» **To be done**
a - Translate this sentence from the prepotential passage into Spanish: "Moreover at the intersection points the residue of the singularity must change in agreement with the number of states which become massless at these critical points."
b - Answer these questions from the prepotential passage:
(i) For which gauge groups do the N=2 pure Yang-Mills beta-functions give the residues?
(ii) In terms of which function was a closed, analytic expression for f(T,U) recently derived?
(iii) On what kind of space is the dual type II, N=2 string compactified?
c - Write the next part of the prepotential passage, following on from its final sentence.

» **Supplied text**
————————

At the remaining three critical  lines $f(T,U)$ takes an analogous form.
Moreover at the intersection points the residue of the
singularity must change in agreement with the number of states
which become massless at these critical points.  (These residues are
of course just given by the $N=2$ pure Yang-Mills $\beta$-functions
for $SU(2)$, $SU(2)^2$ and $SU(3)$ (there are no massless additional flavors
at the points of enhanced symmetries).)
Specifically at the point $(T,U)=(1,1)$ the
prepotential takes the form
\begin{equation}
f(T,U=1)={1\over \pi}(T-1)\log(T-1)^2+\Delta'(T)
\end{equation}
and around $(T,U)=(\rho,\bar\rho)$
\begin{equation}
f(T,U={\bar \rho})={1\over \pi}(T-\rho)\log(T-\rho)^3+\Delta''(T),
\end{equation}
where $\Delta'(T)$, $\Delta''(T)$ are finite at $T=1$, $T=\rho$ respectively.
$f(T,U)$ is not a true modular form, but has non-trivial monodromy
properties; remarkably, a
closed, analytic expression for
$f(T,U)$ in terms of the trilogarithm function was recently derived in
\cite{Moore}.
However the third derivative transforms nicely
under target space duality transformations, and using the informations
about the order of poles and zeroes one can uniquely determine
\cite{WKLL,AFGNT}
\[
\partial^3_T f(T,U) \propto  \frac{+1}{2 \pi}
\frac{E_4(iT) E_4(iU) E_6(iU) \eta^{-24}(iU)}{j(iT) - j(iU)}
\]
\be
\partial^3_U f(T,U) \propto \frac{-1}{2 \pi}
\frac{E_4(iT) E_6(iU) \eta^{-24}(iT) E_4(iU)}{j(iT) - j(iU)}
\label{ThirdDerivative}
\eq
This result has recently prooved \cite{KacVaf,many3}
to be important to support the
hypotheses
that the quantum vector moduli space of the $N=2$ heterotic string
is given  by the tree level vector moduli space of a dual type II,
$N=2$ string, compactified on a suitably choosen Calabi-Yau space.

————————

» **Entries shown**
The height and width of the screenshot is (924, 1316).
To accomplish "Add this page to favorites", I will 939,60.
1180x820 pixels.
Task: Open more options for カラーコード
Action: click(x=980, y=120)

————————

» **Results for each task**
a - Además, en los puntos de intersección el residuo de la singularidad debe cambiar de acuerdo con el número de estados que se vuelven sin masa en estos puntos críticos.

b -
(i) SU(2), SU(2)^2 and SU(3)
(ii) The trilogarithm function
(iii) A suitably chosen Calabi-Yau space

c -
In addition to eq.(\ref{ThirdDerivative}) one can also deduce that
\cite{CLM,WKLL}
\be
\partial_T \partial_U f =- \frac{2}{\pi}
\log(j(iT) - j(iU)) + h(T,U),
\eq
where $h(T,U)$ is finite in the entire modular region.
$\partial_T\partial_U f$ provides the gauge threshold
corrections for the $U(1)_L^2$ gauge groups. It
has precisely the right property that the coefficient
of the logarthmic singularity is proportional to the number
of generically massive states that become massless.
The function $h(T,U)$ enters the defintion of a dilaton field
which is invariant under target space duality transformations \cite{WKLL}:
$S^{\rm inv}=S-{1\over 2}h(T,U)$.


\subsection{Perturbative $SU(2)_{(1)}$ monodromies}

Let us now consider the element $\sigma$
which corresponds to the Weyl reflection in the first enhanced $SU(2)_{(1)}$
Under the
mirror transformation $\sigma$,
$T \leftrightarrow U, T-U \rightarrow e^{-i \pi}
(T-U)$, and the
$P$ transform classically and perturbatively as
\be
P^0 \rightarrow P^0,\;\;\;
P^1 \rightarrow P^1,\;\;\;
P^2 \rightarrow P^3,\;\;\;
P^3 \rightarrow P^2
\eq
The one--loop correction $f(T,U)$ transforms as\footnote{
Note that one can always add polynomials of quadratic order
in the moduli to a given $f(T,U)$ \cite{AFGNT}. This results
in the conjugation of the monodromy matrices.  Hence, all
the monodromy matrices given in the following are unique up to
conjugation.}
\beqa
f(T,U) &\rightarrow& f(U,T) = f(T,U) -i(T-U)^2 \nonumber\\
f_T(U,T) &=& f_U(T,U) + 2i (T-U),\nonumber\\
f_U(U,T) &= &f_T(T,U) - 2i (T-U)
\eeqa
The $f$ function must then have the following form for
$T \rightarrow U$
\be
f(T,U) =  \frac{1}{\pi} (T-U)^2 \log(T-U) + \Delta(T,U)
\label{fisu2}
\eq
with derivatives
\beqa
f_T(T,U) &= & \frac{2}{\pi} (T-U) \log(T-U)
\nonumber\\ &+& \frac{1}{\pi} (T-U) +
\Delta_T
\nonumber\\
f_U(T,U) &=&  -\frac{2}{\pi} (T-U) \log(T-U) \nonumber\\ &-& \frac{1}{\pi}
(T-U)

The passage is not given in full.